The Recorder sentenced Wooden to be imprisoned in the Borough Gaol one month, and Wicks to be imprisoned in the County Gaol and kept to hard labour for two months.

This being the last case the Court broke up.




Bankruptcy of Mr Martin of Burnham


An important investigation into the alleged sale of the bankrupts effects took place before Mr Commissioner Fonblanque, at the Court of Commissioners, Basinghall-street, on Tuesday last. Mr. Smith, the Solicitor under the fiat, conducted the examination of the several parties on behalf of the creditors. It appeared that the bankrupt entered into an agreement with Mr. Wm Clarke, for the sale of his stock in trade, fixtures and furniture, at Burnham, at a valuation, which amounted to 337 odd. On the very day on which the act of bankruptcy was committed, the bankrupt was paid that sum: but it also appeared by the examination of Mr.Cuningham, a grocer, the agent for Clark (who underwent a very searching examination by Mr.Smith), that immediately after the 337 was paid, the bankrupt returned 183 for him to pay over to a nephew of the bankrupt, in discharge, as it was said, of a debt owing to him - Cuningham, however, did not pay it over.
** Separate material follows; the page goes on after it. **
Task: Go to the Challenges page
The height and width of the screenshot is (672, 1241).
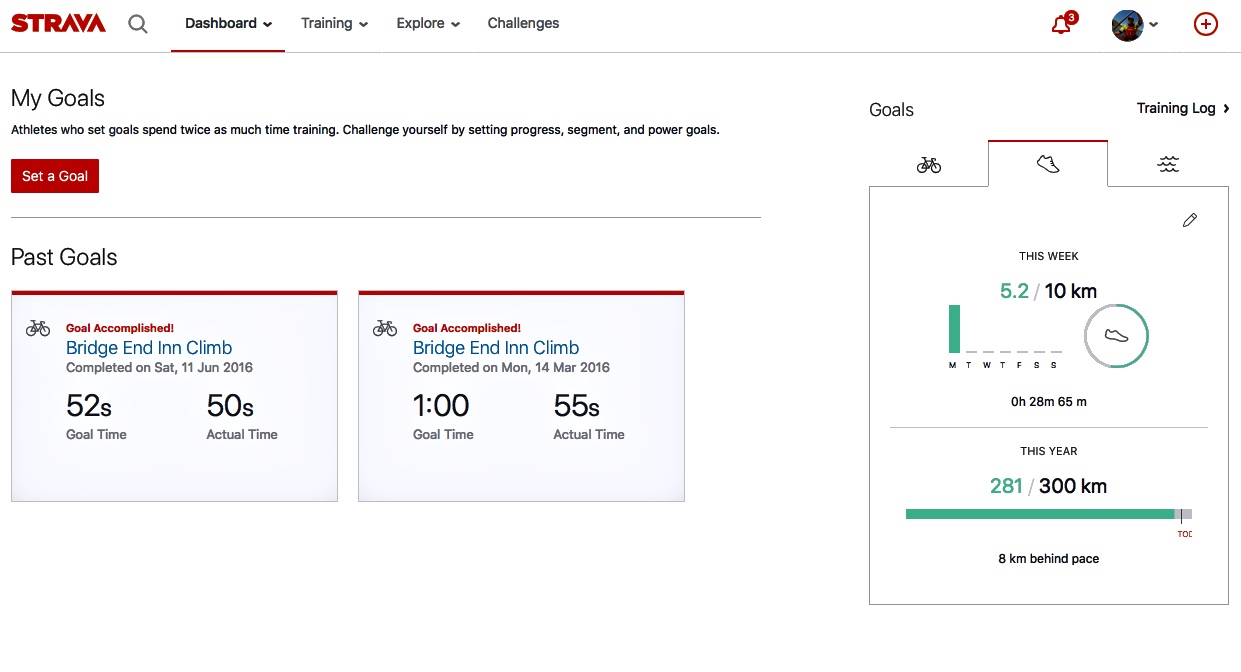Action: point(523,23)
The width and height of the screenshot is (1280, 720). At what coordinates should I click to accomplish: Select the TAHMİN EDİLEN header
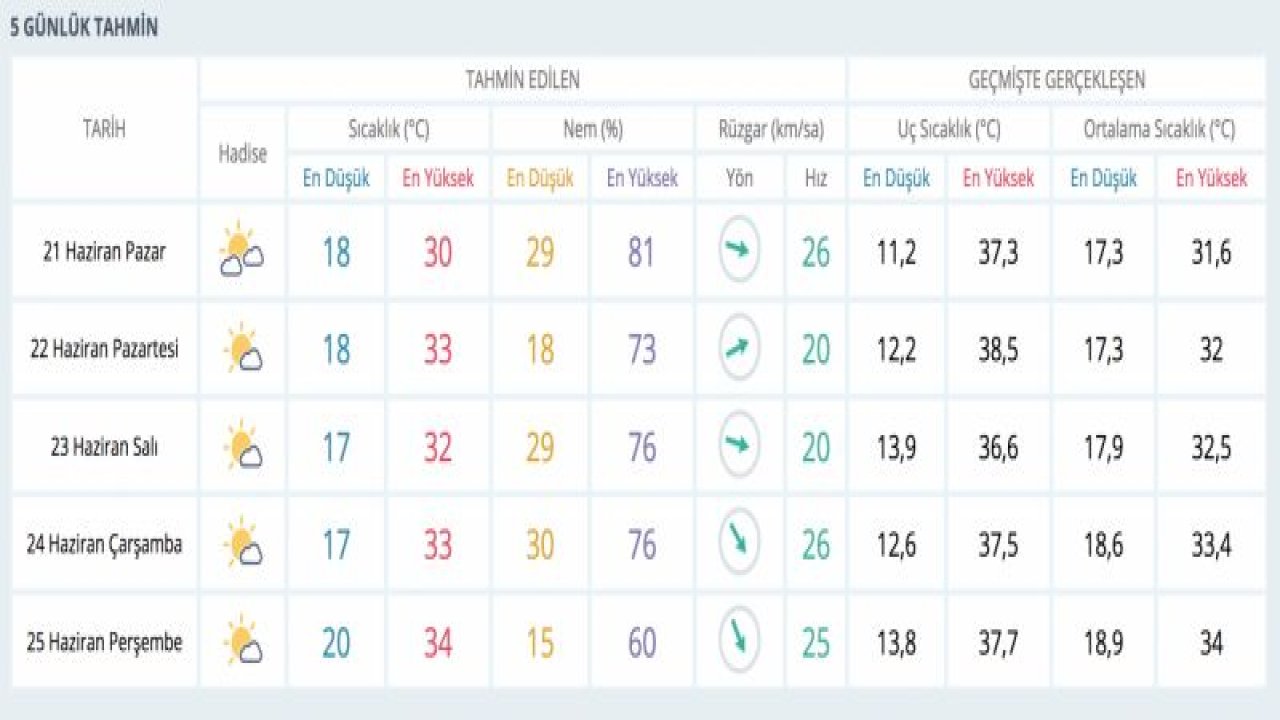click(x=522, y=80)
It also appeared that the valuation of the furniture, which amounted to 57 18s , was in like manner repaid to Cuningham, the bankrupt having expressed the wish that his wife and family might retain the use of the furniture;- that upon the completion of the business, and the settlement of money matters detailed, Cuningham and the bankrupt left Burnham between nine and ten o'clock at night, and after travelling the greater part of the night reached Ponder's End, near Tottenham, where the bankrupt got into a Norfolk coach; that he (Cuningham) had not seen him since, and that Clark was in the possession of the effects under the circumstances stated. The bankrupts creditors, by this investigation, will be enabled to recover 183, and also the value of the furniture, making together 240 odd; but we understand a meeting will be convened, to consider the propriety of adopting measures to rescind the contract, on the ground of its being fraudulent, and entered into in contemplation of bankruptcy. It will be recollected that Martin, the bankrupt, was one of the collectors of the poor rates for the Eton Union.